The results showed that the tiger population has grown significantly. The main part of the population lives in the Lazo and Nanaisky municipal districts of the Khabarovsk Territory.

 

According to the 2015 count, there are 100-109 Amur tigers, including 20-30 cubs, living in the Khabarovsk Territory.

 

At the same time, the population’s growth and its settling in the north are the result of measures aimed at preserving the Amur tiger, as well as conserving its food sources and habitat.
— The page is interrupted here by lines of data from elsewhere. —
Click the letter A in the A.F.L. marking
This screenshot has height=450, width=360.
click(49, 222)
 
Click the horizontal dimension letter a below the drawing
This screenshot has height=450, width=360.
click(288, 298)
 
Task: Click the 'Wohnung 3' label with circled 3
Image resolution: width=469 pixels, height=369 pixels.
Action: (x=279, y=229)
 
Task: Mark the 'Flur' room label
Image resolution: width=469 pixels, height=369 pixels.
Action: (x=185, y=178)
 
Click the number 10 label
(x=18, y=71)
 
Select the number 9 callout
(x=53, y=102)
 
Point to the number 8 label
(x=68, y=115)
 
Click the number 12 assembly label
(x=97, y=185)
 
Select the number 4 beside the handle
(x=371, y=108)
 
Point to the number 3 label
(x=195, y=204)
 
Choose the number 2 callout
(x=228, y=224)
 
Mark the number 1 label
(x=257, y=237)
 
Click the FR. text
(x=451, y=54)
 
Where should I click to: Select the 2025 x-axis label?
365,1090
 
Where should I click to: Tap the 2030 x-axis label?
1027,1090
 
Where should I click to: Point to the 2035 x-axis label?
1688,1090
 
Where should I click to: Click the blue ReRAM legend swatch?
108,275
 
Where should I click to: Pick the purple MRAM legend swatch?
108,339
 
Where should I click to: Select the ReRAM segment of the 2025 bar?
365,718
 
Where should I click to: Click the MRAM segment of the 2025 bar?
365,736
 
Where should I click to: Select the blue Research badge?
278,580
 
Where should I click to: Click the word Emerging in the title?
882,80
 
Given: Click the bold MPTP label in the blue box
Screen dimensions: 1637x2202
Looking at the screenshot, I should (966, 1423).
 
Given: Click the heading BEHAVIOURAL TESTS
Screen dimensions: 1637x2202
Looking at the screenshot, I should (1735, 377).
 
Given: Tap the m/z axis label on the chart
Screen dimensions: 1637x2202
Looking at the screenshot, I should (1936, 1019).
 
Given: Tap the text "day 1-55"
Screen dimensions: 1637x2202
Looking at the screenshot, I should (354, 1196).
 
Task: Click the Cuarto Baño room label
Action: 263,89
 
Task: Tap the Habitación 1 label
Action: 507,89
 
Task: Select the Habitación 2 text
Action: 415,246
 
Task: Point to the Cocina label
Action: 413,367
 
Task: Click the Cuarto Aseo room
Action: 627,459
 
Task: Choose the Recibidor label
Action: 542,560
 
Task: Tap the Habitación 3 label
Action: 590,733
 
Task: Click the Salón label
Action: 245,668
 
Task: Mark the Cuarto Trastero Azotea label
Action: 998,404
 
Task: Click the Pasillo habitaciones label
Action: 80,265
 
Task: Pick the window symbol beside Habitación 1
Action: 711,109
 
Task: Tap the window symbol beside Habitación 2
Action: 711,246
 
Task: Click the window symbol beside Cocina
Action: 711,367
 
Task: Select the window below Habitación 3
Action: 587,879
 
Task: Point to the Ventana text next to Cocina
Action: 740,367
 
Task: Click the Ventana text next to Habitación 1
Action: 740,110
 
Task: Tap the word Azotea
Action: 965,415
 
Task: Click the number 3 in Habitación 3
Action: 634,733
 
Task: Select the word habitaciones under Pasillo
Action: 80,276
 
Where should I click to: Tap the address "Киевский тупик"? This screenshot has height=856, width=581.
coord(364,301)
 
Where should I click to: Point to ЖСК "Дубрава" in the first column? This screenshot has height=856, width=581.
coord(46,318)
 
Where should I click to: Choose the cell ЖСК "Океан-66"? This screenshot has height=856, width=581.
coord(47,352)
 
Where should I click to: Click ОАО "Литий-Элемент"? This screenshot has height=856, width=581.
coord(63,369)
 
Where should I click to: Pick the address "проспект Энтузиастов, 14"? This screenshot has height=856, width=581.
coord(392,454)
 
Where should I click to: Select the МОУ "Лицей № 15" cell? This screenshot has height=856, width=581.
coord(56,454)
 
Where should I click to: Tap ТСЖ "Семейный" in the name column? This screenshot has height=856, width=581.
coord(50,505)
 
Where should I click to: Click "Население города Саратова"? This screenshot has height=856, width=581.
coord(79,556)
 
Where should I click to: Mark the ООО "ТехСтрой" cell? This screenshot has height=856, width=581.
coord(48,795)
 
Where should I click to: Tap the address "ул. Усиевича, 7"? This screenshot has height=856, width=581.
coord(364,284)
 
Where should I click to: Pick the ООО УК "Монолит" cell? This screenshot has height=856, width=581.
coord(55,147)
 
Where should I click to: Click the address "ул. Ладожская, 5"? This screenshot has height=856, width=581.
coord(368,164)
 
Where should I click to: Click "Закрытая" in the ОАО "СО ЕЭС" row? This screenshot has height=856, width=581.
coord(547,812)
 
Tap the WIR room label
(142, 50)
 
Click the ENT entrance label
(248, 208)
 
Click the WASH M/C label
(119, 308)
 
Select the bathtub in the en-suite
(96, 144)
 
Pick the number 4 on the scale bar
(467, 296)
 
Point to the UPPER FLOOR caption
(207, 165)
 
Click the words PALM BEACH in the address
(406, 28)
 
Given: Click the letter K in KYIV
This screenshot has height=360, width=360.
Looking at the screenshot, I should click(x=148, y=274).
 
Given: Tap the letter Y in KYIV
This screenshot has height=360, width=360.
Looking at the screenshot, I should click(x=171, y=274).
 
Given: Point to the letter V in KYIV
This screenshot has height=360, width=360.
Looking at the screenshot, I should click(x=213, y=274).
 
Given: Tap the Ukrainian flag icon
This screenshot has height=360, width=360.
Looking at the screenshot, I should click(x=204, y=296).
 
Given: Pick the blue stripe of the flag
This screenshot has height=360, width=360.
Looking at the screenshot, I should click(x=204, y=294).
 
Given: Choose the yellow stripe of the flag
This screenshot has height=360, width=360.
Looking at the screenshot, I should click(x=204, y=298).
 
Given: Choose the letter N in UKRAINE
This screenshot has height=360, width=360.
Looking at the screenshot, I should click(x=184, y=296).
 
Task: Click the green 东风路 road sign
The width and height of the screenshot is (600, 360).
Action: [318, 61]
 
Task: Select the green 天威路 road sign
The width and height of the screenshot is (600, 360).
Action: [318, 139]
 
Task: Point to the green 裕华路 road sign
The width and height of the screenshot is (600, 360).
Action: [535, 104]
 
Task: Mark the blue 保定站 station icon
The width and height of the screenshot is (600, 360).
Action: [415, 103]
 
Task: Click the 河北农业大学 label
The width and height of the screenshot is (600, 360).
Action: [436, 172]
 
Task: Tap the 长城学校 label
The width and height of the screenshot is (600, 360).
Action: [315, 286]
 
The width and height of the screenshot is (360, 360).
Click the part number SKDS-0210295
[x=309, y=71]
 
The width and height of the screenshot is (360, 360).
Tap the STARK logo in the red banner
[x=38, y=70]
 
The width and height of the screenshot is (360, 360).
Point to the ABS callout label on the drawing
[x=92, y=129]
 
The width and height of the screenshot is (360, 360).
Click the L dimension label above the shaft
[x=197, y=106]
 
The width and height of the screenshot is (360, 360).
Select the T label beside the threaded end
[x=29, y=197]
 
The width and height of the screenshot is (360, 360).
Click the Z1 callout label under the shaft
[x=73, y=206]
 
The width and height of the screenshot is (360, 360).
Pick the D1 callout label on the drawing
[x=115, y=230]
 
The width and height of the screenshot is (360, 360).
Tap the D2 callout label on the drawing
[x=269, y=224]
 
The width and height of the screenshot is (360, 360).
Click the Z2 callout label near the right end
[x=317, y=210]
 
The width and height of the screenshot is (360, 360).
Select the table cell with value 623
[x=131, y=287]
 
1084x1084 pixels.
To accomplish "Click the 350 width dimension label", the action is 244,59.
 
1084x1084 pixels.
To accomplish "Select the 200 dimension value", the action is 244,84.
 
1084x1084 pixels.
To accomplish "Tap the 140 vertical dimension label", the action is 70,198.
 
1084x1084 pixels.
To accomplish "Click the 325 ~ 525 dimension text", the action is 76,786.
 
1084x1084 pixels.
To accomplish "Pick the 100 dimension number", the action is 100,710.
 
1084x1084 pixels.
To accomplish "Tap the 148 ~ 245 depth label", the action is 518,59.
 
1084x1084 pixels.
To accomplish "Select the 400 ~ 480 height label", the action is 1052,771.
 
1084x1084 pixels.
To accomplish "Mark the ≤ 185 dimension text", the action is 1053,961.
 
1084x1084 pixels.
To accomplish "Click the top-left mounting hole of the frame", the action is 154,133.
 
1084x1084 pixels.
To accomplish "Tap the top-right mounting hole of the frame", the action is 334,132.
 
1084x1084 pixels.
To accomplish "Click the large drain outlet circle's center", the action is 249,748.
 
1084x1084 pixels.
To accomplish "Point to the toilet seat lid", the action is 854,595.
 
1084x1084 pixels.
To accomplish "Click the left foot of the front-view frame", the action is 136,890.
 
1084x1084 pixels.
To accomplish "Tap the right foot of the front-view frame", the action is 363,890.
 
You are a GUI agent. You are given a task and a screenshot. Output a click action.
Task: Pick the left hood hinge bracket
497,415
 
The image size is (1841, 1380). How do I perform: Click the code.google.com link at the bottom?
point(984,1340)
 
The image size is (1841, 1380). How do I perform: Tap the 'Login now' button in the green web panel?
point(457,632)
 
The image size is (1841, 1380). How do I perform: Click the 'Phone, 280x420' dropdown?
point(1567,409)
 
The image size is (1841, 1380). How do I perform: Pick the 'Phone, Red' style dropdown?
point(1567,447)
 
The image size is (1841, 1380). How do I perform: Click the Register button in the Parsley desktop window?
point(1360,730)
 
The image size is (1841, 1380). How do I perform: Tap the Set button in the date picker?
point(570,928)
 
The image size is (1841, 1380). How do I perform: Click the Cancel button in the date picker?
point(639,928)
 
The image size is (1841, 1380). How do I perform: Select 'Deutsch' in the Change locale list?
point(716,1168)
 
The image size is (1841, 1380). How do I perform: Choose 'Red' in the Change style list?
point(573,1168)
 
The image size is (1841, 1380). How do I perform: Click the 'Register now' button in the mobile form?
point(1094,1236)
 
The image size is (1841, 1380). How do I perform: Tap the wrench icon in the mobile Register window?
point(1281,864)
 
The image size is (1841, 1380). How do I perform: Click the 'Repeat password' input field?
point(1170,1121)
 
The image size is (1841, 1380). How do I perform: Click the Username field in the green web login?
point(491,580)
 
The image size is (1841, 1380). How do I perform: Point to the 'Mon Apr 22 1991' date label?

These included joint efforts of federal and regional state agencies, as well as public organisations; implemented were measures to protect the Amur tiger in 2010-2015, approved by the Khabarovsk Territory Governor’s Resolution No. 38 of 6 March 2010, and the action plan for the preservation of the Amur tiger for 2016−2020, approved by the Governor’s directive No. 412-r of 21 August 2015.

 

Hunting farm and environmental protection committees of the Khabarovsk Territory’s Ministry of Natural Resources, as well as the local ministries of education, science and culture, the Service for Wildlife Protection and Protected Areas of the Khabarovsk Territory, the forestry service, the Integrated Directorate of the State Nature Reserves and National Parks of the Khabarovsk Territory, the Russian Ministry of the Interior Directorate for the Khabarovsk Territory, hunting farm managers and public organisations are jointly carrying out  the measures set out by the action plan to implement the high-priority measures to protect the Amur tiger defined by the strategy of Amur tiger conservation in the Russian Federation, approved by the Russian Ministry of Natural Resources and Environment’s directive No. 25-r of 2 July 2010.

 

The action plan aims to preserve a stable population of Amur tigers in the Khabarovsk Territory.